Tate is one next to Billy Higgins, Steve Gadd and Peter Erskine on the most recorded drummers. The number of LPs or CDs on which he was involved, should be at almost 700. A wider public it is still not known, because he has worked mainly as a studio musician. He enjoys among his colleagues, for example, Peter Erskine, the highest reputation. For connoisseurs of drumming he is immediately identifiable in his work on the snare drum.

1973 and 1979, the baritone as Best Male Pop Vocalist was nominated for a Grammy. Since 1989 he has taught at Howard University.

Albums under his own name ( as a singer )

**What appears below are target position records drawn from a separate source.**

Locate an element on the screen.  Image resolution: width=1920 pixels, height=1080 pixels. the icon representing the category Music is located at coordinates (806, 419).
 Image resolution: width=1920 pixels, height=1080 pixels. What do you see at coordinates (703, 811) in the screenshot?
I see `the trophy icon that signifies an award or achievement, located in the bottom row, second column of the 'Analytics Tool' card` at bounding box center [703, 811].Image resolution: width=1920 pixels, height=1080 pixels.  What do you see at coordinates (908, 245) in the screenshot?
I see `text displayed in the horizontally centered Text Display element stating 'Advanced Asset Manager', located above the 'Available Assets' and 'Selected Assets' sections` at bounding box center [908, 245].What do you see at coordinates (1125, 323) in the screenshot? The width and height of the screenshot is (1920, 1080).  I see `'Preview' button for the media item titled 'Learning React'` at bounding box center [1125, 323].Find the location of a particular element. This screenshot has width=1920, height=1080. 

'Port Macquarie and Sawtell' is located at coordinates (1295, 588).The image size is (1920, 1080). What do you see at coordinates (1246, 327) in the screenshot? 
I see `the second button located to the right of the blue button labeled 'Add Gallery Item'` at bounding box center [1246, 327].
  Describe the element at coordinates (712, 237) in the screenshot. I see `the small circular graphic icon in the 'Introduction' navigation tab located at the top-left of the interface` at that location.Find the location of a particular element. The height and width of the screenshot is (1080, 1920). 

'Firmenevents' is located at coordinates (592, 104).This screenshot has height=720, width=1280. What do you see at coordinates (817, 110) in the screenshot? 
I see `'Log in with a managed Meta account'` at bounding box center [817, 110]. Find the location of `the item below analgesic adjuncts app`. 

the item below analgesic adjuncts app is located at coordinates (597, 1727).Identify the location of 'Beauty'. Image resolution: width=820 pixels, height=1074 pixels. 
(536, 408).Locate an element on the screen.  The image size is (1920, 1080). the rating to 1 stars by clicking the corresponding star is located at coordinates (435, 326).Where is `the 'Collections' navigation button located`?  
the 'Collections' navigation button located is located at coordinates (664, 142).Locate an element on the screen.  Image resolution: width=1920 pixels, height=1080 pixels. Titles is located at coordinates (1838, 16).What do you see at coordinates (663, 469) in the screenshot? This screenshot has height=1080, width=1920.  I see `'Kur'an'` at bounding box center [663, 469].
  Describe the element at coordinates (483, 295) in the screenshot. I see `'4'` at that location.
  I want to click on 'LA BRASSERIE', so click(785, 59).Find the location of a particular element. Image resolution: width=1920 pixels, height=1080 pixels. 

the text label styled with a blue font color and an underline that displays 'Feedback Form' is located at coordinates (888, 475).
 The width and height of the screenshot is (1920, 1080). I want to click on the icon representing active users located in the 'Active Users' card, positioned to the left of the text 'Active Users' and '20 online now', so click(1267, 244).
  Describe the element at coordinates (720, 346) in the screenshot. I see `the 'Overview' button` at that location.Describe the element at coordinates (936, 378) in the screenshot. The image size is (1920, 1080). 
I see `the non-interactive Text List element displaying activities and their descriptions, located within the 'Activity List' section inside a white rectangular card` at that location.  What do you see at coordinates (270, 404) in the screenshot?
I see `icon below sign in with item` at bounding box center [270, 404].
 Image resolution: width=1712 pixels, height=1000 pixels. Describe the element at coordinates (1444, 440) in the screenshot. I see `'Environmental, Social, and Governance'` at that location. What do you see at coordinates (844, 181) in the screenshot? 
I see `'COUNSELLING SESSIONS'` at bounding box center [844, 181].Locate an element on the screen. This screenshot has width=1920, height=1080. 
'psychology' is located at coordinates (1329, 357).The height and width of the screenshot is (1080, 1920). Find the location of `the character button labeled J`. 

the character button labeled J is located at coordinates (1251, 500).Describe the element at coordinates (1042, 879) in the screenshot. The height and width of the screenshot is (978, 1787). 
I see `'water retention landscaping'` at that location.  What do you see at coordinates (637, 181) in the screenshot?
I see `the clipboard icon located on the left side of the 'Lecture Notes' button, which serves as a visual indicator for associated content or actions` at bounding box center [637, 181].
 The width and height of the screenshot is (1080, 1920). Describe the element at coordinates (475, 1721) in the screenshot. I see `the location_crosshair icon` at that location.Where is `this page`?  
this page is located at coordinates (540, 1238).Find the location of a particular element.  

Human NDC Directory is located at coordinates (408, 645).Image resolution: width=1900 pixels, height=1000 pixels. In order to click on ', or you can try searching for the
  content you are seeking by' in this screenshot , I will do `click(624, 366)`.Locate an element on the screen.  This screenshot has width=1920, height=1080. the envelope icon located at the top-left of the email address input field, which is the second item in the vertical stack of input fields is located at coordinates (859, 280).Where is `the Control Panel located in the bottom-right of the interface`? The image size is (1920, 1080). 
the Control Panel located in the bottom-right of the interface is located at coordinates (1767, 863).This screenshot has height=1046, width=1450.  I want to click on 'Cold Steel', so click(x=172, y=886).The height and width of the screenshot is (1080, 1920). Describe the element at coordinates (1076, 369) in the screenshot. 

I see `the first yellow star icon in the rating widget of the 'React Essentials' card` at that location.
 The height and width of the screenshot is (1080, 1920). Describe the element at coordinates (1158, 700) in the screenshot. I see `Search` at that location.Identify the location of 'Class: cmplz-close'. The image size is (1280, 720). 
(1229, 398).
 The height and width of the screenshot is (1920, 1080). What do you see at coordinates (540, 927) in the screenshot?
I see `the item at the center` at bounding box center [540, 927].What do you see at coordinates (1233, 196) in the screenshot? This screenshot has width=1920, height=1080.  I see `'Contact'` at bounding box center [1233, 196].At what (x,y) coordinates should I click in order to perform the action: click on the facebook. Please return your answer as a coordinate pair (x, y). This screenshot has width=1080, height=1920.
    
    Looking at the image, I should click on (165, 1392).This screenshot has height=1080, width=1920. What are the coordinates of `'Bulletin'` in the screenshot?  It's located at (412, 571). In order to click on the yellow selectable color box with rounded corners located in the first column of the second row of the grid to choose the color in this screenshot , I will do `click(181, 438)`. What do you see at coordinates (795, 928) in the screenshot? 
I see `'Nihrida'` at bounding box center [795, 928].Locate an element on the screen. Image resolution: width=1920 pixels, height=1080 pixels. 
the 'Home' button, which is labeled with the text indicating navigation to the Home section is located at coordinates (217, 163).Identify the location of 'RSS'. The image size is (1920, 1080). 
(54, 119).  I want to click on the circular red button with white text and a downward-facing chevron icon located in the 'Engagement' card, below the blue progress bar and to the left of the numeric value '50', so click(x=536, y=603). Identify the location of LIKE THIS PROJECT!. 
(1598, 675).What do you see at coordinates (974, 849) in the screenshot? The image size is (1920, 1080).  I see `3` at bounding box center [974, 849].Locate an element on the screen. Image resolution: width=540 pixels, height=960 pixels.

  • Windmills of My Mind 1968
  • After The Long Ride Home 1969
  • She Is My Lady 1972
  • TNT 1991
  • Feeling Free 1999
  • All Love 2002

Albums as a sideman (selection)

  • Dee Dee Bridgewater: Dear Ella 1997
  • Ray Brown: Do not Forget the Blues 1985
  • Ray Bryant: All Blues 1978
  • Kenny Burrell: Guitar Forms 1964
  • Wild Bill Davis: One More Time in 1962
  • Roberta Flack: Killing Me Softly 1973
  • Stan Getz: Sweet Rain 1967
  • Peter Herbolzheimer: Jazz Gala 1976
  • Rahsaan Roland Kirk: Now Please Do not You Cry, Beautiful Edith 1967
  • The Manhattan Transfer: vocalese 1985
  • Wes Montgomery: Movin ' Wes 1964
  • Oliver Nelson: More Blues and the Abstract Truth 1964
  • New York Jazz Quartet: Blues For Sarka 1978
  • Duke Pearson: The Right Touch 1967
  • Oscar Peterson: The Silent Partner 1979
  • Jerome Richardson: Groove Merchant 1967
  • Lalo Schifrin: Jazz Meets the Symphony 1992
  • Simon & Garfunkel: The Concert in Central Park 1982
  • Zoot Sims Zoot Sims and the Gershwin Brothers 1975
  • Jimmy Smith: The Cat 1964
  • Jimmy Smith / Wes Montgomery: The Dynamic Duo 1966
  • Gábor Szabó: Gypsy '66 1965
  • Stanley Turrentine: Joyride 1965
  • Jiggs Whigham Hope ( with Ferdinand Povel, Rob Franken, Niels -Henning Ørsted Pedersen ) 1976

Lexigraphic entries

  • Richard Cook Richard Cook 's Jazz Encyclopedia. Penguin, London 2007, ISBN 978-0-141-02646-6.